Pakistan shooting federation Wednesday wrote to the ISSF, asking it to drop the two 25m rapid fire pistol quotas for 2020 Olympics, in the season-opening World Cup in New Delhi. Pakistan was denied visas in the wake of the Pulwama terror attack, which killed 40 CRPF personnel.

“The ISSF has received a letter from the Pakistan federation, requesting it not to offer quota places in the events their shooters were scheduled to participate. This is what the ISSF secretary general said,” a National Rifle Association of India (NRAI) official said.

Pakistan had applied for visas for two shooters -- G M Bashir and Khalil Ahmed -- in the rapid fire category as the ISSF World Cup in New Delhi also serves as a qualifier for the 2020 Olympic games.

Both International Shooting Sport Federation president Vladimir Lisin and secretary general Alexander Ratner are in New Delhi for the tournament. While Lisin could take up the matter with sports minister Rajyavardhan Singh Rathore, Ratner said the decision to allot quota places depend on the International Olympic Committee (IOC).

RELATED | ISSF issues warning after visa denied to Pakistan shooters

'Urgent situation'

“ISSF World Cup in New Delhi faces an urgent situation as Pakistani athletes cannot get entry visas to participate in the competition, due to the terrorist attacks happened last days in India,” the global sports body said in a statement. “The ISSF and the Organizing Committee of the competition are taking all efforts to solve the situation to avoid the discrimination of the Pakistani team.

"Besides that, the ISSF and the Organizing Committee are discussing the possible consequences for India as a host country for future international competitions, in all sports,” it added.

Meanwhile, maintaining that the door is still open for shooters from across the border despite the heightened tension between the two countries, NRAI Secretary General D V Seetharama Rao said the federation will go by the “wishes and orders” of the government.

“I can only tell you that they were supposed to come today, it is up to the government to issue the visa. The government has not asked us to not allow them. If the government does not give them the visa, we abide by that. We cannot do anything,” said Rao. “Much before this unfortunate event we had sent out invitations and visas were granted,” he said.

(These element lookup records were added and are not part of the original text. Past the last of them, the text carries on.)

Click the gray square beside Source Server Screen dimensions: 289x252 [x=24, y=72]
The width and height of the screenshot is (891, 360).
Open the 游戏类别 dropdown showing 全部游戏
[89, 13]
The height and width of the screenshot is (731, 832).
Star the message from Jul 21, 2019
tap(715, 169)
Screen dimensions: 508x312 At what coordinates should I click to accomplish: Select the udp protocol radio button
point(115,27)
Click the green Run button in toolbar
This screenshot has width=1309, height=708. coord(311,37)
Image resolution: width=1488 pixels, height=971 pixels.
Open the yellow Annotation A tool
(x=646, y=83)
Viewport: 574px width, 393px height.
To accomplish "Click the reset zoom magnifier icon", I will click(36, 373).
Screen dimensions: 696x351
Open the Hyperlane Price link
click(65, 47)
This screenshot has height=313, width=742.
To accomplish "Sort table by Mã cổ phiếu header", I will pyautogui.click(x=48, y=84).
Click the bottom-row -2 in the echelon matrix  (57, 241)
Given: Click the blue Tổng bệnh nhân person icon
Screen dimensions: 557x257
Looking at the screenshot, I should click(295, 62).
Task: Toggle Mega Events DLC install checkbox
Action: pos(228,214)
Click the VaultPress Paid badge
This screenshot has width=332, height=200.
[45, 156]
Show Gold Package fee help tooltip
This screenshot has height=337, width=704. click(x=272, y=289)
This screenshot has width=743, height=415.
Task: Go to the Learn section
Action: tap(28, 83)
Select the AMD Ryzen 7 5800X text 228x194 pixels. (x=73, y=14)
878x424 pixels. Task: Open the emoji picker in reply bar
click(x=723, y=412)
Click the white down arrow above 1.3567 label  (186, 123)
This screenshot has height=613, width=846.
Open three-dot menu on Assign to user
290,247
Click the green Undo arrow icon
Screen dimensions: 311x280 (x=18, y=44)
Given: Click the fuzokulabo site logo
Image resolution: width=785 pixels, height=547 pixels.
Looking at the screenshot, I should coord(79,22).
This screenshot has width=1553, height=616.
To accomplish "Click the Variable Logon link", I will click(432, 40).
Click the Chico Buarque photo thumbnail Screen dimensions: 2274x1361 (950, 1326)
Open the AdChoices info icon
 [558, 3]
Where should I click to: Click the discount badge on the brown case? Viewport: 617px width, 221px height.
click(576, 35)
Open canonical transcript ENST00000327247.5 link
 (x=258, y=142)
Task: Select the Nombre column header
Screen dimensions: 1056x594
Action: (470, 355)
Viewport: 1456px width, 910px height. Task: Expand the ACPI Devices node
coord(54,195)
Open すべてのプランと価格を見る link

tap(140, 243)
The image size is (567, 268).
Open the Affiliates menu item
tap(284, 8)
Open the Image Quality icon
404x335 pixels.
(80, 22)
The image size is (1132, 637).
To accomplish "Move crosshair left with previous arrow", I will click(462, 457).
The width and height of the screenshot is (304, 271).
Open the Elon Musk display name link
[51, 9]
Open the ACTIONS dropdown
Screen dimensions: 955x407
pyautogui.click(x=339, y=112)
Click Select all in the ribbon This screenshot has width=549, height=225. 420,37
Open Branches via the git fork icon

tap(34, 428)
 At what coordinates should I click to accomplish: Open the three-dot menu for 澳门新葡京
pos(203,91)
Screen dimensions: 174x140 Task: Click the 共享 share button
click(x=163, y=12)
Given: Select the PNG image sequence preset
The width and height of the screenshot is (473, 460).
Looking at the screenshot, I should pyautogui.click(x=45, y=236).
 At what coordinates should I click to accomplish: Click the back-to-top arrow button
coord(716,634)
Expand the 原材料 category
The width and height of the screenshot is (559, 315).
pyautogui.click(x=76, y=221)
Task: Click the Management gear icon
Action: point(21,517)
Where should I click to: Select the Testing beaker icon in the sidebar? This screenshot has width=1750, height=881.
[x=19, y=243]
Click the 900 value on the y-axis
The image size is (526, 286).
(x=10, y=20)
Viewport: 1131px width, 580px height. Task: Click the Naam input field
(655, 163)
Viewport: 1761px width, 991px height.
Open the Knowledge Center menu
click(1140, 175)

Asked about possible repercussions from the IOC if the Pakistani shooters are not allowed to take part in the World Cup, Rao said the NRAI will discuss the issue with the ISSF.

“We have to take it as it comes. We will have to sit with the ISSF and discuss things out. Every action has counter action.”

Pakistan’s National Rifle Shooting Federation (NSRF) President Razi Ahmed confirmed Tuesday they would not participate in the World Cup in New Delhi because its marksmen had not been issued visas by the Indian High Commission.

RELATED | Pakistan shooters not taking part in New Delhi World Cup

A total of 503 shooters from 58 countries will be competing for top honours with eight of the 10 events offering 16 quota places for the Tokyo Games.